Читать онлайн книгу Жизнеописание Хорька - Петр Алешковский страница 11
Мать оценила приобретение по-свойски – принялась за Васька€ основательно. Как только его не обзывала: ведь триста рублей – двухмесячная зарплата, и – псу под хвост, ведь триста рублей, на кого? На пацана, ведь триста рублей... Она кричала истошно, сама себя заводила, даже расплакалась под конец.
Такого унижения снести Хорек не мог – как был, в курточке, выскочил на улицу. Ночевал в подвале, на рваном тряпье, а утром снес куртку на рынок и сбыл моментально – азербайджанцы отвалили четыре сотни, и... плакала курточка, осталось одно воспоминанье, да ощущенье облегающей тело ласковой теплоты, да изящный заграничный шелест материала стоял в ушах, да... эх, что и говорить...
К вечеру он вернулся домой. Мать с Васей сидели на кухне за початой бутылкой. На сковородке шкворчала картошка в свином сале. Молча протянул он Васе деньги – триста рублей, молча направился в комнату.
– А-а, погоди, что т-такое? – Мать уже неслась к нему, развернула за плечо, с ходу влепила пощечину, звонкую и едкую. – Дядя Вася купил ему куртку, а он... Сучонок!
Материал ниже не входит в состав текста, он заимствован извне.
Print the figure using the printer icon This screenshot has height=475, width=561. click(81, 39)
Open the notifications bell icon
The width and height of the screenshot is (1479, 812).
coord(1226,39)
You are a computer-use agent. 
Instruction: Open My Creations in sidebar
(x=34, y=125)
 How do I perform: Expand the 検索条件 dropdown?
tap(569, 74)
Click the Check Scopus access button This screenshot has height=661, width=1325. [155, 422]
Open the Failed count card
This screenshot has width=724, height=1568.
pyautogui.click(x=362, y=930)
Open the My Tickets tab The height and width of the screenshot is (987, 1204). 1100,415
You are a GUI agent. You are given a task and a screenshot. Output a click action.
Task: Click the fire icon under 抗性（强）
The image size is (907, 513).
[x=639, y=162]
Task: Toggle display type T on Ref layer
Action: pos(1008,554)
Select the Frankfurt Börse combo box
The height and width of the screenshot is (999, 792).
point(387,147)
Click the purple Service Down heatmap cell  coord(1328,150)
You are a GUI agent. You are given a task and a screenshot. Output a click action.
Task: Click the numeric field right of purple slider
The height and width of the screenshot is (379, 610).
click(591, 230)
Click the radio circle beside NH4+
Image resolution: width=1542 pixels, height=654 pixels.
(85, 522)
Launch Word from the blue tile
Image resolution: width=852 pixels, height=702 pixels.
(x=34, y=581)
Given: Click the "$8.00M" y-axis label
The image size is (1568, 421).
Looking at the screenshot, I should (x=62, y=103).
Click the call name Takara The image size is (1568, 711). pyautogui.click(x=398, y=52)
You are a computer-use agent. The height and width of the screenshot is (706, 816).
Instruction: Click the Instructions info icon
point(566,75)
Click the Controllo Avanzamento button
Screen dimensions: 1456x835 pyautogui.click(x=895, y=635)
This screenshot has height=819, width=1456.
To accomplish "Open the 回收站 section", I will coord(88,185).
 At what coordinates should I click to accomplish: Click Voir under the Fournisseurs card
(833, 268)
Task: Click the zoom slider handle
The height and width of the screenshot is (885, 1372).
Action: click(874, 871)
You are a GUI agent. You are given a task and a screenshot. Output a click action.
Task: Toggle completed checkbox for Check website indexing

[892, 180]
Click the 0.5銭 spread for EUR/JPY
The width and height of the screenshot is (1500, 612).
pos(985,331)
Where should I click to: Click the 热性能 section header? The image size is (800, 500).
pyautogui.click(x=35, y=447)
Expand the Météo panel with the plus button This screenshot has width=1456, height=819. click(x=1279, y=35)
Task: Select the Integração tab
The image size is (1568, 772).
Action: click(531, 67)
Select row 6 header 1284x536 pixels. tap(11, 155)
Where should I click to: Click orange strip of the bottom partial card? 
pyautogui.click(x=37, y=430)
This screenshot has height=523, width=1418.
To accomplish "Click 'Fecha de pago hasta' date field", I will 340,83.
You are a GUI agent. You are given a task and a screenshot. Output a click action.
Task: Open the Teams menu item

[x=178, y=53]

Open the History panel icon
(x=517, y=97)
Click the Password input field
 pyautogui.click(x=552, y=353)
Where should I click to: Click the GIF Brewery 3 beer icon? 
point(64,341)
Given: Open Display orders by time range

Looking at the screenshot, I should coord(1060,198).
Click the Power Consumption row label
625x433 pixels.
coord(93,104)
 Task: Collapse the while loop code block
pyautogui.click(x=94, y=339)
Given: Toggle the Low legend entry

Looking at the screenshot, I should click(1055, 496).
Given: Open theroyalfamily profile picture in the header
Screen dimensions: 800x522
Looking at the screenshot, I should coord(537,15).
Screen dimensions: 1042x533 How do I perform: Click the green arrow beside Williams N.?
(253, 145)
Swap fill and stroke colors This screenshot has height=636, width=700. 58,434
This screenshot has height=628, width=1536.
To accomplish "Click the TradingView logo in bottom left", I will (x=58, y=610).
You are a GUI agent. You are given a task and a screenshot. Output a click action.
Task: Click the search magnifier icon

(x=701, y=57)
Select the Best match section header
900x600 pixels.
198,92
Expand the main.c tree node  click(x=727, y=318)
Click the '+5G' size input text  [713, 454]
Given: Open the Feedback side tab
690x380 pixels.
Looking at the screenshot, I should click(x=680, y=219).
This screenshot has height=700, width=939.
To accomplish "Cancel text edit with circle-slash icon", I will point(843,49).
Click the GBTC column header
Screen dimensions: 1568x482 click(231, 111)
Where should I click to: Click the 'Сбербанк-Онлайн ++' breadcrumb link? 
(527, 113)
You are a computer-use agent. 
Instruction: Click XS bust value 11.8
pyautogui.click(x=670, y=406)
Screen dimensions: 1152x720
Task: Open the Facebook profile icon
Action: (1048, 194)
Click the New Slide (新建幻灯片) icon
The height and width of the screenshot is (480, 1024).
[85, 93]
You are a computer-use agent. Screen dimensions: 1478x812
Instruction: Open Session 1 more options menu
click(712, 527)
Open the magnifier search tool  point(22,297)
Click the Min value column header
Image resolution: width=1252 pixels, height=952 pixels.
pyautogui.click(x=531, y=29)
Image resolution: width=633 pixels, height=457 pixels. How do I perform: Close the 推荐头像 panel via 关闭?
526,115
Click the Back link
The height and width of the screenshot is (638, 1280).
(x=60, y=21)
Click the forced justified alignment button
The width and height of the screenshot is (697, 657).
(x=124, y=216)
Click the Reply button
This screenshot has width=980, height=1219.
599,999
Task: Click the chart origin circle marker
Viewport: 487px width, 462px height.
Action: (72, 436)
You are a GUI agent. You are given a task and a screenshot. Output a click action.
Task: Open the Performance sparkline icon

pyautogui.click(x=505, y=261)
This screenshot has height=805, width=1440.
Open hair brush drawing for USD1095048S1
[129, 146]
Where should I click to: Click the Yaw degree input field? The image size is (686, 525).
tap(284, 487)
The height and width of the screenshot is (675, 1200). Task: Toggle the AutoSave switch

Да как ты смел! – казалось, разорвет на куски.
Хорек вырвался, отскочил к входной двери, нырнул в подъезд.
– Ты только приди, только приди, пащенок, – надсаживалась мать вдогонку.
И была ночь, и еще одна в подвале – он топил печь, не закрывал дверцу, глядел в огонь тупо и сосредоточенно. Пламя плясало на плоском личике, на хоречьем его рыльце. Он сидел на чурбаке, сосал палец, сидел маленький, как обрубок, как ненужный еловый комелек.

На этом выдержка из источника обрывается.